Simulation of an efficient silicon heterostructure solar cell concept featuring molybdenum oxide carrier‐selective contact

Transition metal oxides/silicon heterocontact solar cells are the subject of intense research efforts owing to their simpler processing steps and reduced parasitic absorption as compared with the traditional silicon heterostructure counterparts. Recently, molybdenum oxide (MoO_x, x < 3) has emerged as an integral transition metal oxide for crystalline silicon (cSi)‐based solar cell based on carrier‐selective contacts (CSCs). In this paper, we physically modelled the CSC‐based cSi solar cell featuring MoO_x/intrinsic a‐Si:H/n‐type cSi/intrinsic a‐Si:H/n⁺‐type a‐Si:H for the first time using Silvaco technology computer‐aided design simulator.

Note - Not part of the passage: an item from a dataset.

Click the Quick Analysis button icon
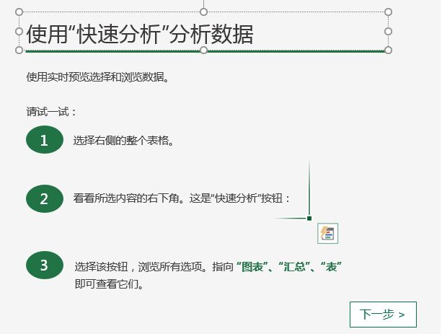Viewport: 442px width, 334px height. (x=327, y=233)
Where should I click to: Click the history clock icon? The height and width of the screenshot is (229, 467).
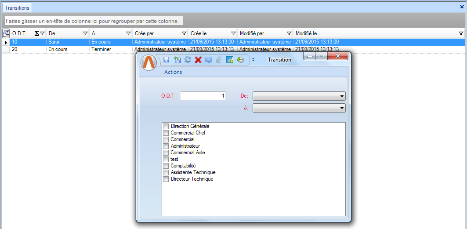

To analyse the optical and electrical properties of the proposed solar cell, several technological parameters such as work function and thickness of MoO_x contact layer, intrinsic a‐Si:H band gap, interface recombination, series resistance, and temperature coefficient have been evaluated. It has been shown that higher work function of MoO _x induces the formation of a favourable Schottky barrier height as well as an inversion at the front interface, stimulating least resistive path for holes. Utilising thinner MoO_x layer implies reduced tunnelling of minority charge carriers, thus enabling the device to numerically attain 25.33% efficiency. With an optimised interface recombination velocity and reduced parasitic absorption, the proposed device exhibited higher V_oc of 752 mV, J_sc of 38.8 mA/cm², fill‐factor of 79.0%, and an efficiency of 25.6%, which can be termed as the harbinger for industrial production of next‐generation efficient solar cell technology.